Sorry, lately I’ve been a little bit away from the blog. Between better and worse days, and with the holiday season, family coming over and a high work peak, it’s been a little hectic.
“healing is not linear”
This is one of my mantras. I try to repeat it to myself everyday, as we all have ups and downs.
But lately I’ve been more on the down side. I started a new job in September, and thought it would be amazing. That I would love it, and be great at it. The thing is.. For several reasons that has not been true.
I’m starting to believe I was not made to develop this kind of work. But even the bits and pieces I thought I would be good at it, I seem to not be excelling as I normally do. And as you can figure it out, it’s been consuming me. Additionally, I sort of clash with my line manager, which makes things even worse.

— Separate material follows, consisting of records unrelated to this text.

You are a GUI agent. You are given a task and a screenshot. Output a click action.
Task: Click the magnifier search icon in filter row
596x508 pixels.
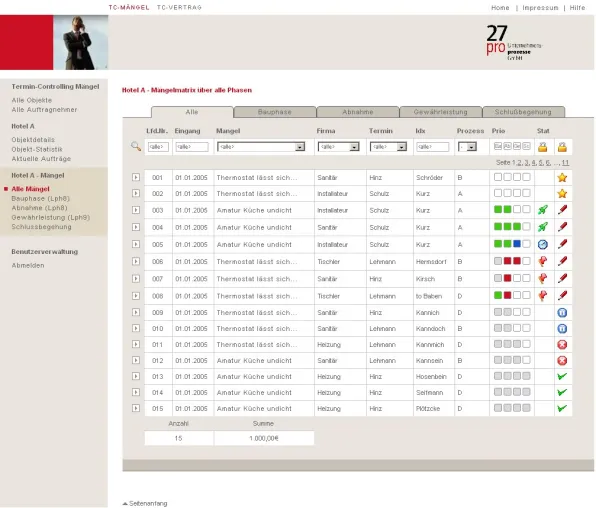136,146

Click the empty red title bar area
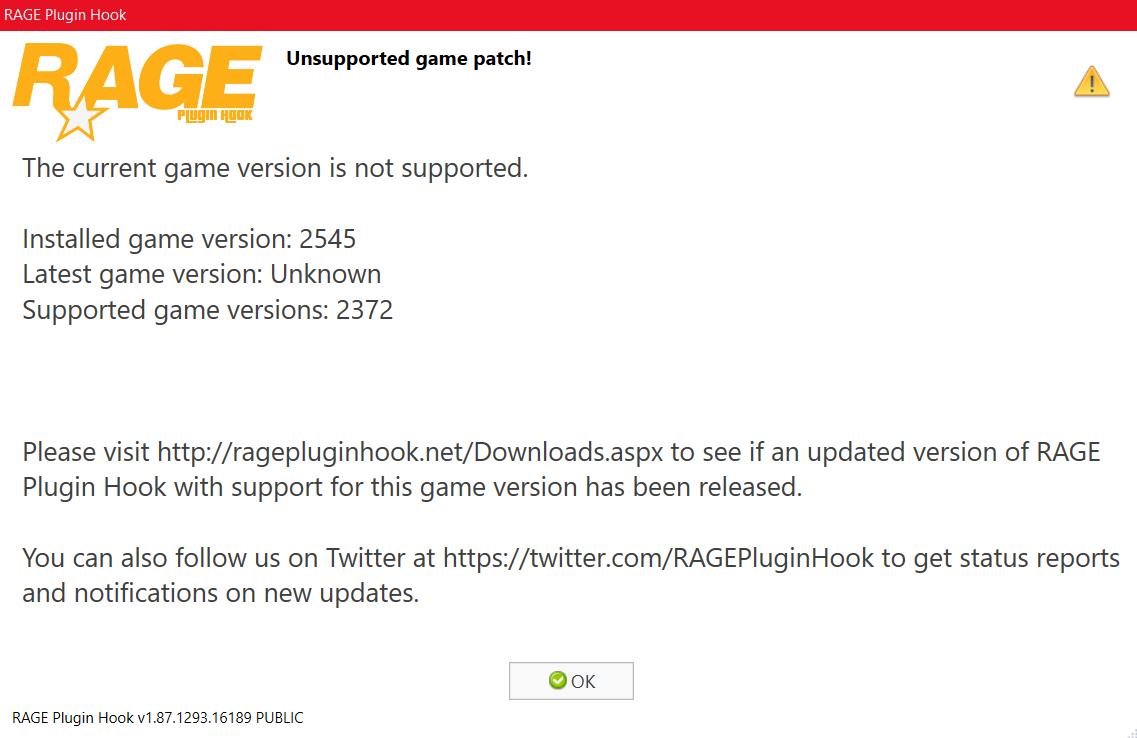(x=631, y=14)
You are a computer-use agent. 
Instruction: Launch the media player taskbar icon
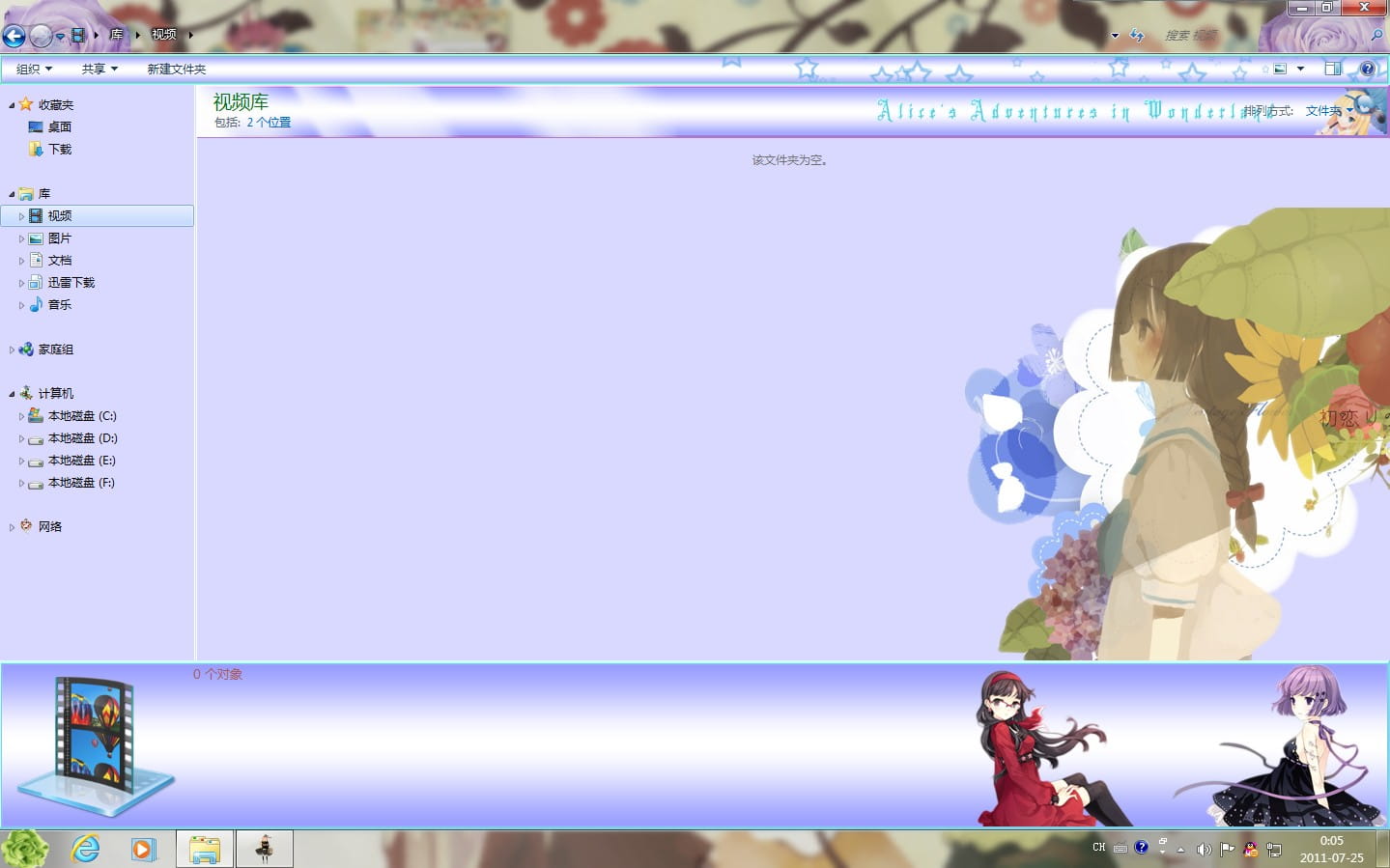[143, 848]
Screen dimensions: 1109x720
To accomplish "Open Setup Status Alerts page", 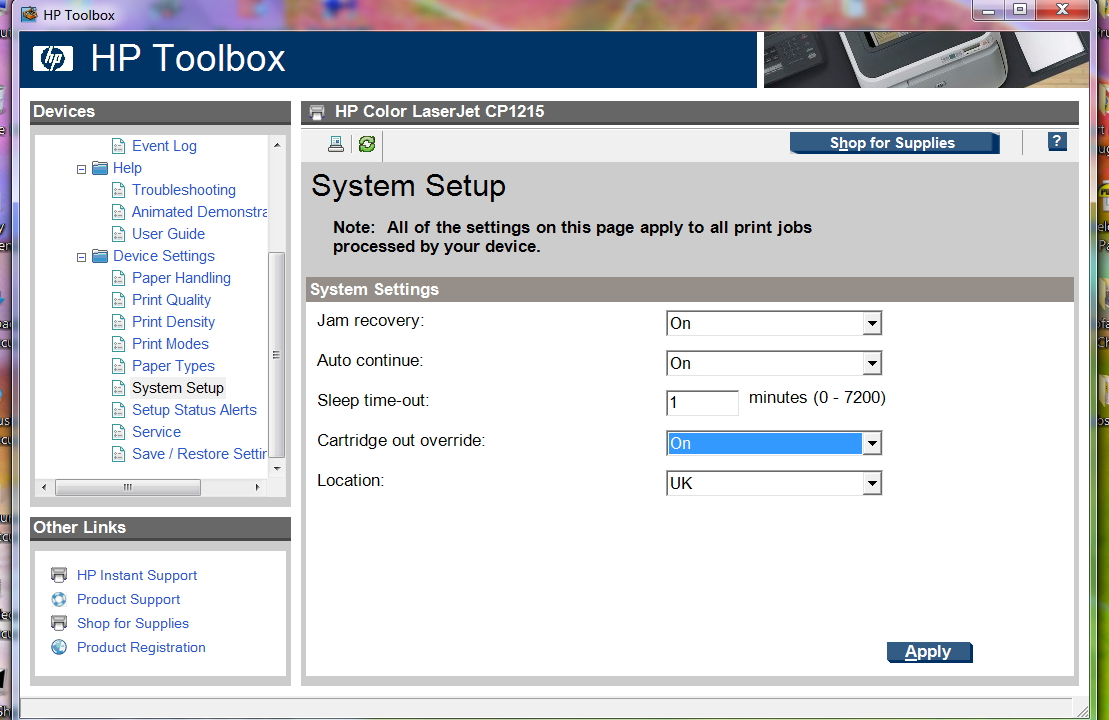I will click(x=194, y=410).

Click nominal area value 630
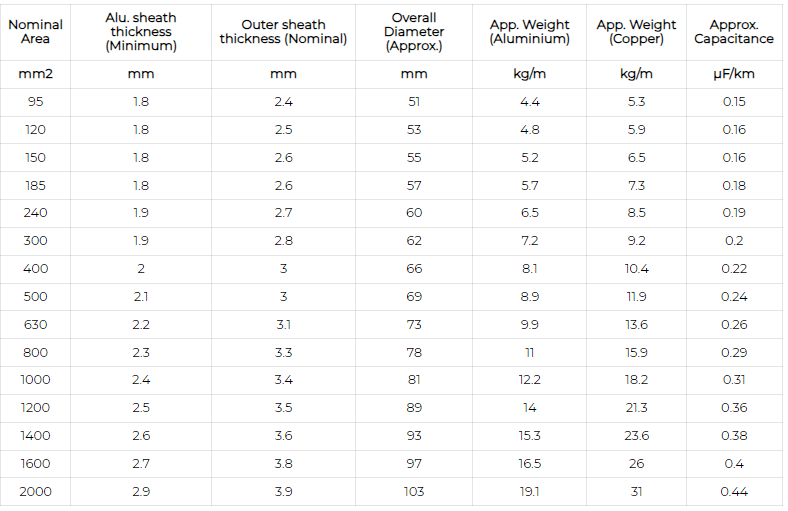[x=35, y=324]
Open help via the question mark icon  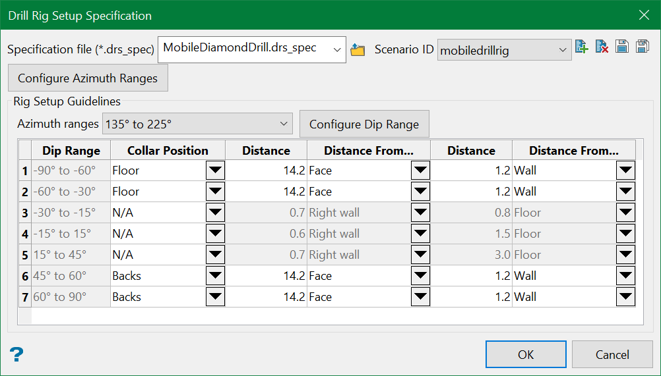click(x=17, y=355)
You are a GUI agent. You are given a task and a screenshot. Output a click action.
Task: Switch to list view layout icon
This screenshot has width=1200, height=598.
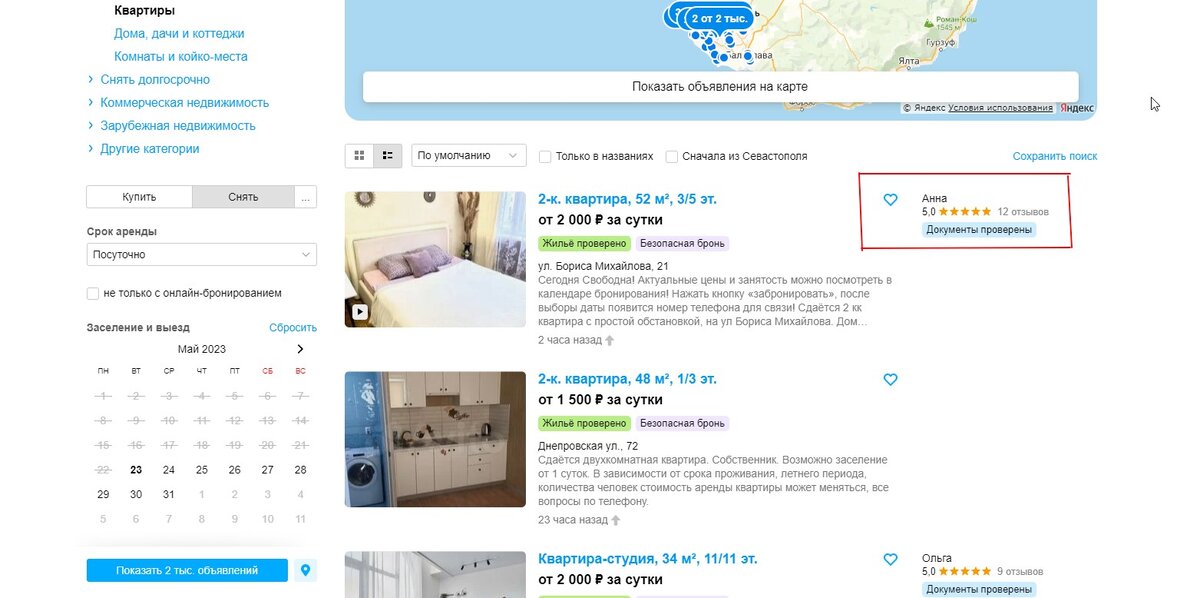pos(388,156)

I need to make an effort everyday to go to work. Knowing that at some point I am going to fail at something, or things will not go my way, and I will end up feeling frustrated and crossed. I get anxious just with the thought of going to work. I take anxiety pills to keep myself calm enough to not start crying for a number of reasons.
This is not the way I want to be.
Thankfully I found out at the end of last year that my line manager was going to leave the company, thus giving the possibility of new beginnings. For me, it helped, but the days that she is still working with us are nerve wrecking for me. I’ll just need to be able to push through this last week. But it seems endless.
Also, yesterday I found out that a dear friend of mine has fallen back to depression. And as much as I want to help her, I am not sure how I can do so. When I was depressed I didn’t want to see or talk to anyone…
And in my current state of anxiety, I am not sure I will be any help to anyone…
Hopefully things will get better in the coming weeks.
Anyway, just wanted to stop by, say hello and wish everyone a great 2018! May it be the year when all your wishes to come true!